■ **Extrait**:
+ + + + +
Nosferatu

DRUILLET PHILIPPE

GLENAT

Touche à tout de génie, Druillet ne se présente pas plus qu'il ne se résume : il s'impose, point barre. Référence absolue d'un nouveau fantastique dans les années soixante-dix avec Les Six Voyages de Lone Sloane, Delirius, Yragaël&, fondateur en 1974 du premier journal BD dédié à la SF, Métal hurlant, Druillet est aussi connu pour ses affiches, ses sculptures, ses films d'animation et ses créations multimédia (Ring I et II). Goscinny a dit de celui qui a reçu en 1996 le Grand Prix national des Arts graphiques qu'il avait "fait exploser le récit illustré et l'a[vait] fait sortir du cadre étroit des petites cases"& L'ensemble de ses traits se retrouve dans les planches de ce splendide Nosferatu, réédition qui paraît chez Albin Michel dans une nouvelle version noir et argent de toute beauté.
+ + + + +
■ **Jeu de données**:
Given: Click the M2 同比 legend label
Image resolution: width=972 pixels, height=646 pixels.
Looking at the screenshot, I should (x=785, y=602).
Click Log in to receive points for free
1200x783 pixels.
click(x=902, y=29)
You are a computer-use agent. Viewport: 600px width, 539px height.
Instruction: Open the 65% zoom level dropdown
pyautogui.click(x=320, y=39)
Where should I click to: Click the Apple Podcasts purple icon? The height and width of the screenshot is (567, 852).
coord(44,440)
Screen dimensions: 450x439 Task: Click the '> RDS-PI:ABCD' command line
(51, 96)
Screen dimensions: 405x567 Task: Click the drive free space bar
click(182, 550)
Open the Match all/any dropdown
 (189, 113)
+ + + + +
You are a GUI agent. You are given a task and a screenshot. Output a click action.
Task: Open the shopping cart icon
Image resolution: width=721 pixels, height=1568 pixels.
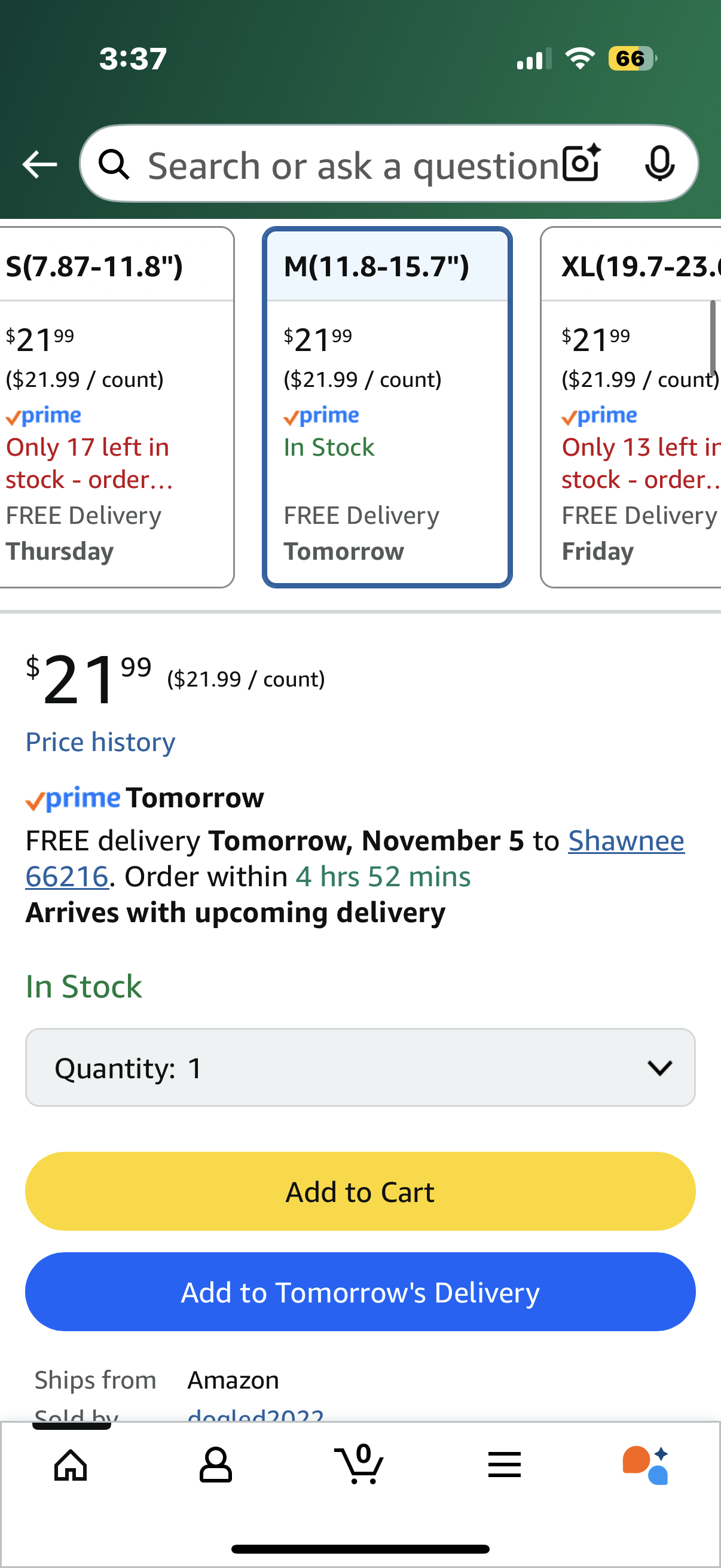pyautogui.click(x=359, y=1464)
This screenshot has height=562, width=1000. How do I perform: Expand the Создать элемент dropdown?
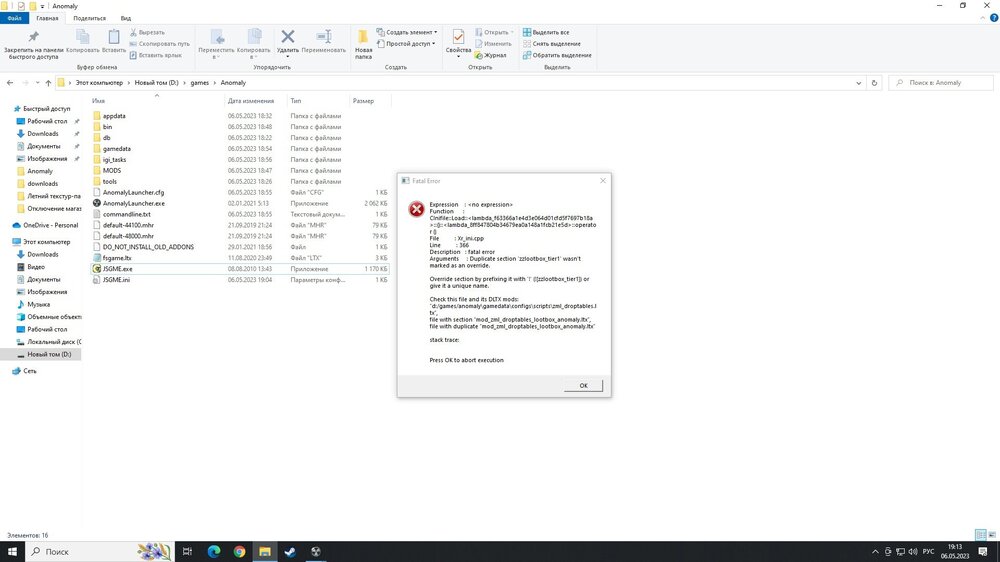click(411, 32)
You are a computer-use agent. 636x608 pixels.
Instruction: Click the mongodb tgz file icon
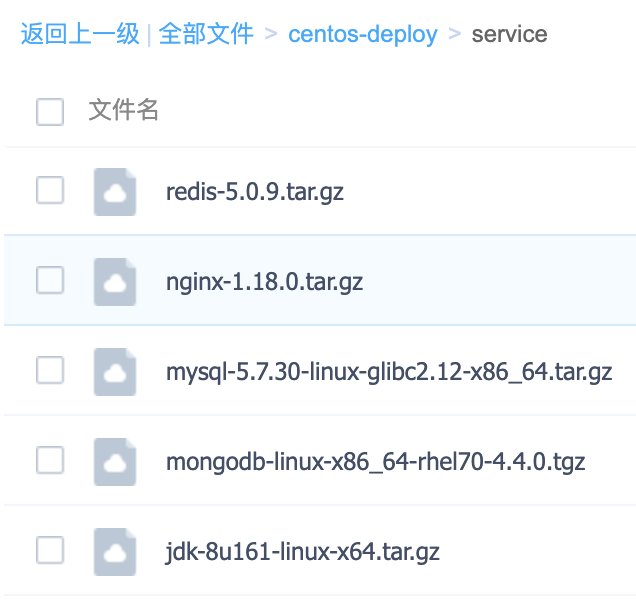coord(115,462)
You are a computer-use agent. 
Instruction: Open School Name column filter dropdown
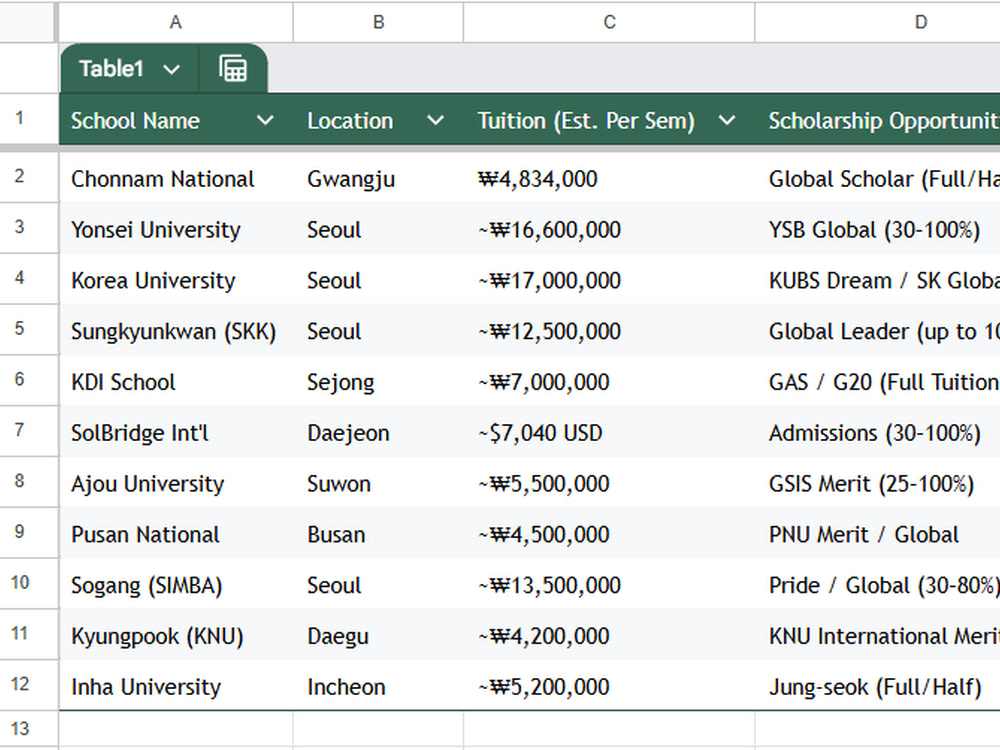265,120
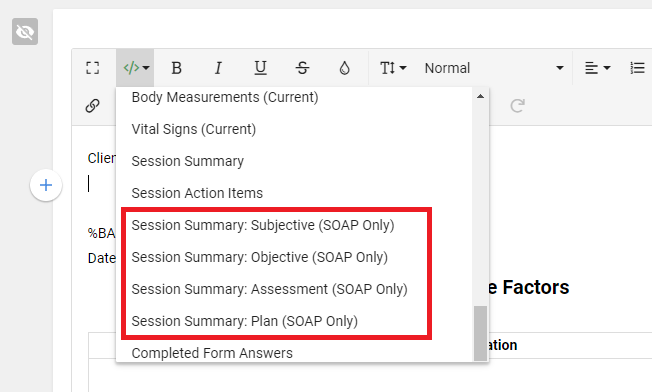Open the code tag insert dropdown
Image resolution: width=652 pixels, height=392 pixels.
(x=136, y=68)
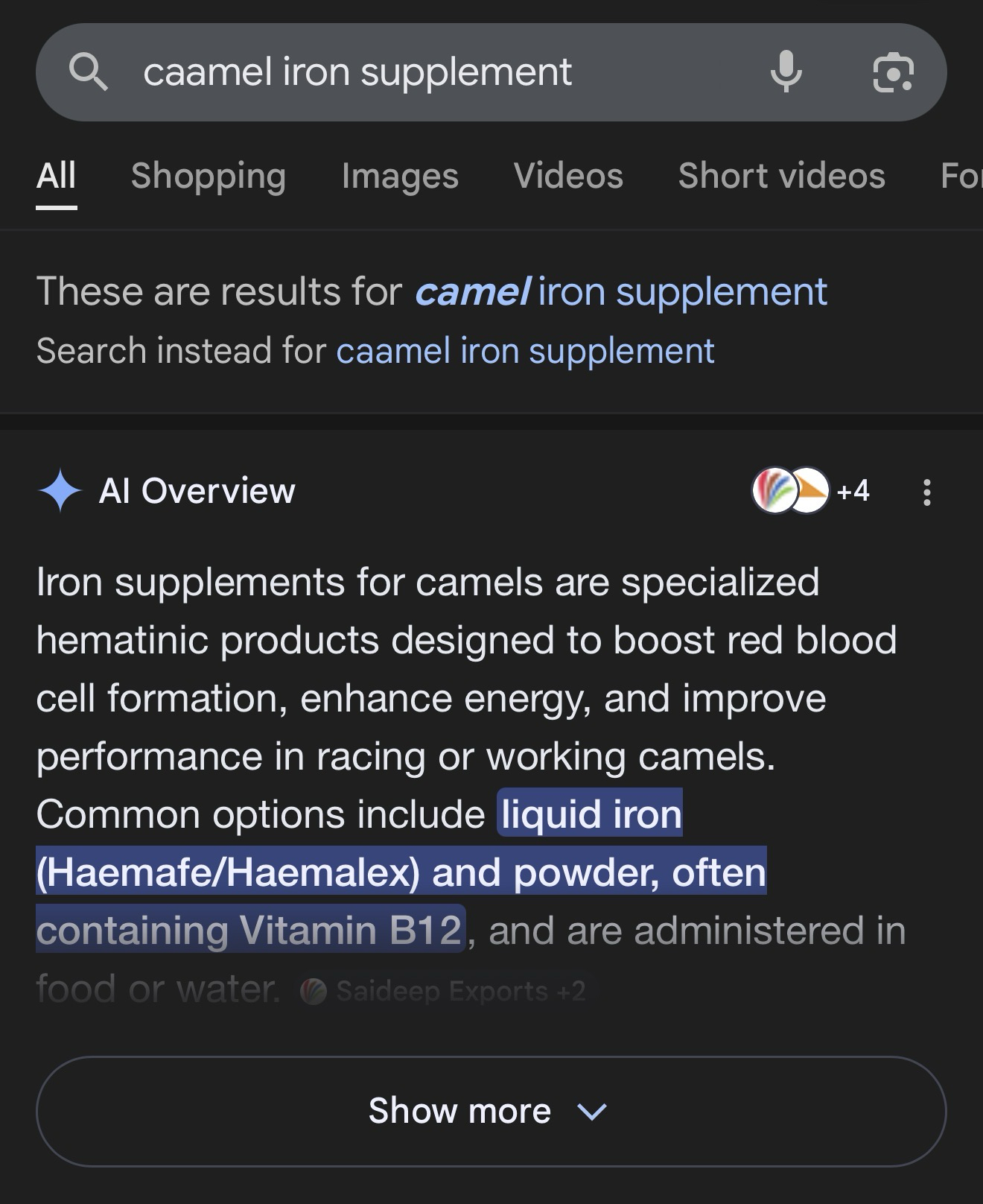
+ + + + +
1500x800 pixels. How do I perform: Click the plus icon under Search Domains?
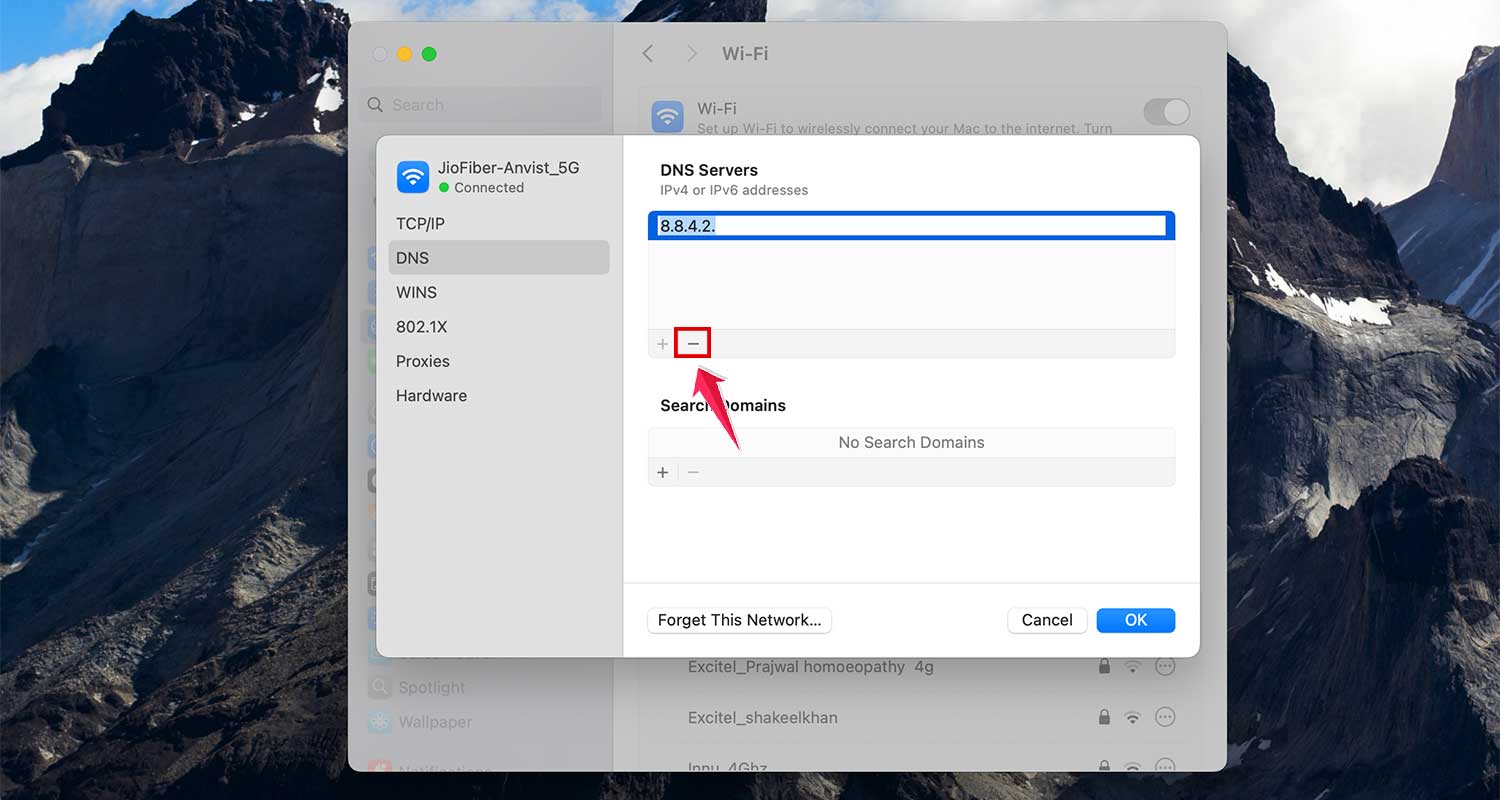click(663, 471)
+ + + + +
■ **À faire**:
Reproduisez intégralement l'extrait consacré au Nosferatu de Druillet, sans y changer un seul mot. Appuyez-vous uniquement sur l'extrait, sans recourir à la liste.

■ **Résultat**:
Nosferatu

DRUILLET PHILIPPE

GLENAT

Touche à tout de génie, Druillet ne se présente pas plus qu'il ne se résume : il s'impose, point barre. Référence absolue d'un nouveau fantastique dans les années soixante-dix avec Les Six Voyages de Lone Sloane, Delirius, Yragaël&, fondateur en 1974 du premier journal BD dédié à la SF, Métal hurlant, Druillet est aussi connu pour ses affiches, ses sculptures, ses films d'animation et ses créations multimédia (Ring I et II). Goscinny a dit de celui qui a reçu en 1996 le Grand Prix national des Arts graphiques qu'il avait "fait exploser le récit illustré et l'a[vait] fait sortir du cadre étroit des petites cases"& L'ensemble de ses traits se retrouve dans les planches de ce splendide Nosferatu, réédition qui paraît chez Albin Michel dans une nouvelle version noir et argent de toute beauté.